Talisman’s president, Jim Buckee told its annual shareholders’ meeting that it decided to stay away from prospects on the gas-rich Mackenzie Delta after a thorough review of production opportunities. Buckee said the decision resulted from the company’s focus on targets with the best chances for rapid development. The strategy underlies Talisman’s growth as an independent into a consistent performer among the top 10 Canadian gas producers, rubbing shoulders with BP Amoco and Anderson Exploration Ltd. Talisman’s review concluded that among northern supply sources competing to serve growing demand in the United States, Alaskan gas stands first in line.

Buckee predicted “American gas will go to American markets.” Alaska’s Prudhoe Bay region already has a production system associated with its giant oilfield, he pointed out.

In Talisman’s view, Buckee said, the Mackenzie Delta’s turn to start producing gas on a large scale will take until the end of this decade to come, if not longer. Rather than take on long-range northern prospects for increasing gas production, Buckee said Talisman intends to concentrate on west-central Alberta properties that it acquired along the gas-rich eastern slopes of the Rocky Mountains with a C$806-million (US$535-million) takeover of Petromet Resources Ltd. last month. Talisan has set a target of becoming the first Canadian company to produce mammoth volumes of oil and natural gas equivalent to more than 500,000 barrels daily before the end of this year, by expanding domestic gas output as well as its oil projects in Sudan, the North Sea and Indonesia. In Canada, Talisman plans 700 wells this year for C$780 million (US$520 million), with the bulk of the activity focused on gas to hit production targets of 850 MMcf/d this year and 975 million in 2002.

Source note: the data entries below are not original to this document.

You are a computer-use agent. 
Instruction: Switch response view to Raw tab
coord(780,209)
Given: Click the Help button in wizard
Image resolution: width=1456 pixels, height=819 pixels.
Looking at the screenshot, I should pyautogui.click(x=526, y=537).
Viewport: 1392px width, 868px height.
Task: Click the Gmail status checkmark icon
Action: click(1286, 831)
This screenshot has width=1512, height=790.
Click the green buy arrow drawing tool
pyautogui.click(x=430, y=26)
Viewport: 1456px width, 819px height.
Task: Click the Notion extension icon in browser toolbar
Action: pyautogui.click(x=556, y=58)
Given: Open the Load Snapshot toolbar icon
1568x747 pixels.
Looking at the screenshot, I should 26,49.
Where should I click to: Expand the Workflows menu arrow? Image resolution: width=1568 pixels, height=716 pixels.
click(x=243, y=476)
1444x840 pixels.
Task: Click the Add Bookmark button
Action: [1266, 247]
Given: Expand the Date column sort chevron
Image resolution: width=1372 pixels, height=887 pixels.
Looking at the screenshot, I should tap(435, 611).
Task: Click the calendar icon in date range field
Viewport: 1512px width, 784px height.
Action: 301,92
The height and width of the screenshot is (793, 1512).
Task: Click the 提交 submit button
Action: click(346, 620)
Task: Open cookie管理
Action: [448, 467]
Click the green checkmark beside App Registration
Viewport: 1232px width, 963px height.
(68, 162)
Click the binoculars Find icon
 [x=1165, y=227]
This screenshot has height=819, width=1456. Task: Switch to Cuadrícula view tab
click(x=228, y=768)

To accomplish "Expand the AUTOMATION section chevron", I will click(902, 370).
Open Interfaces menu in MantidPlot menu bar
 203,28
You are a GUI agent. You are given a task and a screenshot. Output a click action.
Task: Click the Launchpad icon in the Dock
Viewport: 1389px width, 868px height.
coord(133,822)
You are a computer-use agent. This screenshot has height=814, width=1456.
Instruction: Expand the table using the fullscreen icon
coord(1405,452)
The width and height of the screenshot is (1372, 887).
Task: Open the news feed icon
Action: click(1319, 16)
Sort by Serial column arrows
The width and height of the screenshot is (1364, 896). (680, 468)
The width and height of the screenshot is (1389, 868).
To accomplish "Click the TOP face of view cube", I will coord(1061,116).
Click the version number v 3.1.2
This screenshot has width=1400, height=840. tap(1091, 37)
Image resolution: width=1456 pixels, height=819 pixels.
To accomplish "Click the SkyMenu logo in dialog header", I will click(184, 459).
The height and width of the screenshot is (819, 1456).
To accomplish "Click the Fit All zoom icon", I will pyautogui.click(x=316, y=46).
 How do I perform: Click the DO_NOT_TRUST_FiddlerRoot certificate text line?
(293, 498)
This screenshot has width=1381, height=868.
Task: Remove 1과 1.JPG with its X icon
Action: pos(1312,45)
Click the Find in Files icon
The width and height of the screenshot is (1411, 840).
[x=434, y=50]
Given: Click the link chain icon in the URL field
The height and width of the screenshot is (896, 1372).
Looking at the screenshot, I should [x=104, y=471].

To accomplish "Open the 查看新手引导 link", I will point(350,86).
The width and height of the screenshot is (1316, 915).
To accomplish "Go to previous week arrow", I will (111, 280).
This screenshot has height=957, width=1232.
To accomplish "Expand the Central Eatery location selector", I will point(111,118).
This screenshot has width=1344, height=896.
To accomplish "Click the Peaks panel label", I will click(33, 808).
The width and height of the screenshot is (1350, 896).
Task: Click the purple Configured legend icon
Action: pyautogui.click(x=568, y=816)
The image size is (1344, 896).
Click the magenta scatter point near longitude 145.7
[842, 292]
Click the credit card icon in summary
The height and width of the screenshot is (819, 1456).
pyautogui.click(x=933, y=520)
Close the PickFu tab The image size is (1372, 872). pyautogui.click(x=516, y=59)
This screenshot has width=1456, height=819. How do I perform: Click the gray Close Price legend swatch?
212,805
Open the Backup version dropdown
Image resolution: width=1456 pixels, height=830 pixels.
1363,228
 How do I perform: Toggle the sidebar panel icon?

But the Northwest Territories is not about to abandon hopes for Canadian Arctic gas development despite this demonstration of continuing production growth in established areas and expectations that Alaska will win the pipeline race. Territorial Resources Minister Joseph Handley emerged from a private Calgary meeting with the Industrial Gas Users Association of Alberta suggesting that U.S. demand is not necessarily the only driver for Delta production development and a Mackenzie Valley pipeline project.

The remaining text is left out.